一度目の女性は非常に慣れていて、客である私を気分良くさせる為に懸命になっているのがよく分かった。二度目はぎこちない感じではあったが、客である私を上位に置いている点は変わらず、それでなのかその二回とも私は束の間の優越感に浸っている事ができた。しかし三度目の彼女は違った。明確に言葉にはしなくても態度や表情から分かった。この娘は私を馬鹿にしている。
恐らくはだからだろう。
「君はこんな事をして良いと思っているのかね? 将来の為を思うのなら、直ぐに辞めなさい」
行為が終わった後、私は気付くと上から目線でそう彼女に説教をしていたのだ。自分で彼女を買っておきながら。だが、滑稽にもそれが理不尽な台詞である事に気が付いたのは、そう言い終えた後だった。
それを聞くと彼女は驚いたような表情を見せ、二度か三度瞬きをすると、その後で面白そうに笑った。
「アハ なにそれ? 何かのギャグ?」
私は自分の心を見透かされたような気がして、慌てて言い訳をするようにこう言った。
「いや、違う。私は君の事を心配して」
それを聞くと彼女はまた笑う。恐らく、私の心は完全に見抜かれている。私がプライドを守る為にそんな説教をし始めた事を、彼女は分かっているのだ。怒って誤魔化そうかとも一瞬思ったが、却って惨めになるだけだと私は思い止まった。
「ふーん」と彼女はそう言う。
「本当にあたしを心配してくれているのなら言っておくけど、大丈夫だよ。ちゃんとあたしは考えて“売り”をやってるから」
「ちゃんと考えて?」
「うん。いつまでもこんな事をやってられないって分かっているし、見つかるリスクとか、性病をもらっちゃうリスクとか、そーいうのを考えた上でメリットの方が大きいって判断したからやってるの……
簡単に言っちゃえばね、今のあたしの状況から抜け出す為、一時的にお金を稼ぐ手段としてやっているの。だから、ちゃんと社会で普通に生きて行く為に必要なスキルだって身に付けているよ。これから世の中がどうなるのか理解できるように勉強もしているし、それに対応できるようにもしている。準備が整ったら辞めるつもり。

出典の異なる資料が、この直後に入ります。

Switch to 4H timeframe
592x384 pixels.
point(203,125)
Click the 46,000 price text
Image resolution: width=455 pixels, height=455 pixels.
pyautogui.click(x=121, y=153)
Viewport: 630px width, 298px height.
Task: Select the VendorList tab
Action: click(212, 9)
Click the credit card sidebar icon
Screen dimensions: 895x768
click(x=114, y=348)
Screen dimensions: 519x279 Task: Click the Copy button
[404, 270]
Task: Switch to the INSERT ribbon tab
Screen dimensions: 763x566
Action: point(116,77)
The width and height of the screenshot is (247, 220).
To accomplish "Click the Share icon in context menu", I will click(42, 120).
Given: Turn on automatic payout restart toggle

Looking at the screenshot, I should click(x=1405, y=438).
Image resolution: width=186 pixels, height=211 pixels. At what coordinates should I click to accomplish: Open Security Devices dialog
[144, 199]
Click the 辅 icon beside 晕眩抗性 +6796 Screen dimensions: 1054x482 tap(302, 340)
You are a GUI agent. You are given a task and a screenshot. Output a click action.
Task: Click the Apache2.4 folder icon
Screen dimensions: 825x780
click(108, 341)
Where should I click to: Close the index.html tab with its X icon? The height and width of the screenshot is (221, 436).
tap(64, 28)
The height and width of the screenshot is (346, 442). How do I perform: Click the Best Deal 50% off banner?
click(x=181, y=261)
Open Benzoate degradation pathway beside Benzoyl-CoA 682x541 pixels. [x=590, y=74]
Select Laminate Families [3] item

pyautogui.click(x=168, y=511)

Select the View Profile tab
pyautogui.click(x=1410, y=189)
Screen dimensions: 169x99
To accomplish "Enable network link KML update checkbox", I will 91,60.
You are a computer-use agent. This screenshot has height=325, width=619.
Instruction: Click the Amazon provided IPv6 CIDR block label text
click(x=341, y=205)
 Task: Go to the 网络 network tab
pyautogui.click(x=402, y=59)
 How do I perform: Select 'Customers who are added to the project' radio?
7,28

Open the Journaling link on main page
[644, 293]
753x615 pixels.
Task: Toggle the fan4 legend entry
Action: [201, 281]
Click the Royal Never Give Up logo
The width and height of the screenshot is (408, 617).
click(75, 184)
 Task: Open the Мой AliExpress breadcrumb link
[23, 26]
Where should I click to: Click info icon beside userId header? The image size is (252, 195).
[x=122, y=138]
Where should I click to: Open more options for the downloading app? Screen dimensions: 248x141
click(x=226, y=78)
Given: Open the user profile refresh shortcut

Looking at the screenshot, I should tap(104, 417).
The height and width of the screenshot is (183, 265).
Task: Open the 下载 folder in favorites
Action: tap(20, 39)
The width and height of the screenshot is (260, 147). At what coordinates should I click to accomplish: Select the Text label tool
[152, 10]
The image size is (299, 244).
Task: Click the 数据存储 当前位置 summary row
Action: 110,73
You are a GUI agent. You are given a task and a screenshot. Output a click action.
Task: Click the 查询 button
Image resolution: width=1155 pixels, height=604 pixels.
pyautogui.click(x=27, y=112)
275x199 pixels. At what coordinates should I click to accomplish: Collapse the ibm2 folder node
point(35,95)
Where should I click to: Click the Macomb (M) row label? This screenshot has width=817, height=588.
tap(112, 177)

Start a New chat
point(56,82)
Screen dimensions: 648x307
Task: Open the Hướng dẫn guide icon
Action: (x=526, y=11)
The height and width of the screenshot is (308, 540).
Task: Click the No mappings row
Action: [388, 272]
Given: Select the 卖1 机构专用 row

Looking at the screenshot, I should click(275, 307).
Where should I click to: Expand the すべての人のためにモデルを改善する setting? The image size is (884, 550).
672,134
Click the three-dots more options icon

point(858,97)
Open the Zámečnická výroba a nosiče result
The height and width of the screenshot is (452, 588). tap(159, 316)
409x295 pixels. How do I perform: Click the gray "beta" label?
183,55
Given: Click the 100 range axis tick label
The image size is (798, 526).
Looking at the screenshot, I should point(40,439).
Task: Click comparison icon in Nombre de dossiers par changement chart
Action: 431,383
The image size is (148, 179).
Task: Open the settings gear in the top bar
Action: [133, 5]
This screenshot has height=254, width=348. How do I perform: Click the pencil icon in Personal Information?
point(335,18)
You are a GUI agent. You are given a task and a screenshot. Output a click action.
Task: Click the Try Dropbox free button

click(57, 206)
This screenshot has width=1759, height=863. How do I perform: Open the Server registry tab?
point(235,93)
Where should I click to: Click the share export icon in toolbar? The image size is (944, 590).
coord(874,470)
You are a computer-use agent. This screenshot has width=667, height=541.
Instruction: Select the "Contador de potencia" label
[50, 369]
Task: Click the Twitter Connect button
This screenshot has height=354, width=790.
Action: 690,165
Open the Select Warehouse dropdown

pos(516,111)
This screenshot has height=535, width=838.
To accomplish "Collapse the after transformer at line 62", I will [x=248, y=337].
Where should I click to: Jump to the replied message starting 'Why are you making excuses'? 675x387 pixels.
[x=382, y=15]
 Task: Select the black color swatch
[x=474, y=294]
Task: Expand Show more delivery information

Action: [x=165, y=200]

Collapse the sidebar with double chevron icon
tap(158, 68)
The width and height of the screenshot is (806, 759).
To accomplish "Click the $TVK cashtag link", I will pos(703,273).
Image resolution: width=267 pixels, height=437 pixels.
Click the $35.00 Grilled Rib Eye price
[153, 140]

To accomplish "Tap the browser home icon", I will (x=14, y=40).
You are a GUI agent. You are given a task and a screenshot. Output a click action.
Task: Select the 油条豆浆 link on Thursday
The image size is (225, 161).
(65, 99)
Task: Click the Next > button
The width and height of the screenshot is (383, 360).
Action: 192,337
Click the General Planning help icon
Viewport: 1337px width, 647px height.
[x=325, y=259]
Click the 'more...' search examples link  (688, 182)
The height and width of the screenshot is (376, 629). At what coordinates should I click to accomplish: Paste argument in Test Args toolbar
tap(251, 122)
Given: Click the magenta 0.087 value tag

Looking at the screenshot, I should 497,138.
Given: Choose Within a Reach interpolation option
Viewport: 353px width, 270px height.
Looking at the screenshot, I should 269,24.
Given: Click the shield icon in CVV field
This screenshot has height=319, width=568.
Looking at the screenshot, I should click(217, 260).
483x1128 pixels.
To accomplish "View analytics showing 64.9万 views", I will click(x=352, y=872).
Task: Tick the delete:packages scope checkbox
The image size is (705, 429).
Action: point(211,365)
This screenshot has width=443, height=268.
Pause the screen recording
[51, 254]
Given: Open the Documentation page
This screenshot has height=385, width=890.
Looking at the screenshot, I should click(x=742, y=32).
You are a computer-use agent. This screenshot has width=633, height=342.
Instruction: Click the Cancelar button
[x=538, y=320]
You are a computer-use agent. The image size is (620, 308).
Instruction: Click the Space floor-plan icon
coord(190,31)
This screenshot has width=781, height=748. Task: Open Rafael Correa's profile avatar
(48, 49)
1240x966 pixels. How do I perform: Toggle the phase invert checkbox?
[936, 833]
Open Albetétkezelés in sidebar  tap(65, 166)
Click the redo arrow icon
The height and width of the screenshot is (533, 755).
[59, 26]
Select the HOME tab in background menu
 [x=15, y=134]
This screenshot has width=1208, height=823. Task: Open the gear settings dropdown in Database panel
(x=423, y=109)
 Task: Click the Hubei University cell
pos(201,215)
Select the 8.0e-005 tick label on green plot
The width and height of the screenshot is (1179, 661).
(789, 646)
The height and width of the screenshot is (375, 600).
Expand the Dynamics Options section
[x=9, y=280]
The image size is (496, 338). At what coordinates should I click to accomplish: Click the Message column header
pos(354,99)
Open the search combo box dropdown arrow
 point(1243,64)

まぁ、それなりに楽に稼げる手段だから、これに依存しちゃうとやばいけど、それも自己コントロールしているから多分平気だと思う。あたし、この仕事、好きじゃないんだ。お金の亡者でもないしね。
あ、あたしにどんな事情があるかは訊かないでね。プライベートな話だから」
それを聞いて私は何も言えなくなった。彼女の事情も知らず、くだらないプライドで彼女に説教をした自分が恥ずかしくなってしまったのだ。その私の様子を察したのか、彼女はそれからこう言って来た。
「ま、おじさんがどうしてあたしに説教してきたのかはなんとなく分かるよ。あたし、する時に相手を憐れむようにしているから。おじさんはそれに気付いて、悔しくなっちゃたんでしょう?」
続けて、彼女はそう言って来た。私はそれに表情を歪める。「それは……」と、そう言いかけて何も言葉が出てこない。
「そこは謝るよ。でも、相手を憐れむと少しはこのサービスをする事が嫌じゃなくなるんだ、あたし。だから仕方ないの。
言ったでしょう? この仕事が好きじゃないって。まぁ、それがそのままあたしがこの仕事を辞めたいと思っているって証拠になるのかな?一応……」
それから彼女は私を上目遣いで見つめて来た。しかも、行為の時は見せなかったような可愛げのある表情で。その所為か、傷つけられた私のプライドが少しばかり癒された気がした。なんとも単純だ。
「あたしの事よりさ、おじさんの方がやばいんじゃないの? あたしはさっきも言った通り、ちゃんと考えて自己コントロールできているけど、おじさんはできているの?
もしばれたら社会的信用とか家庭とか失っちゃうのでしょう? あたしの方が罪は軽いと思うよ。しかも、高いお金払っても女を抱けるだけなんて。正直、リスクとお金に見合うだけのサービスをおじさんが受けているとは思えないんだけどな。しかも、おじさん、これ、一度目じゃないでしょう?」
彼女はそれから私にそう説教をして来た。これでは先と立場が逆だ。だが、不思議と悔しさは感じなかった。それは彼女が本心から私を心配しているように、少なくとも私には思えたからかもしれない。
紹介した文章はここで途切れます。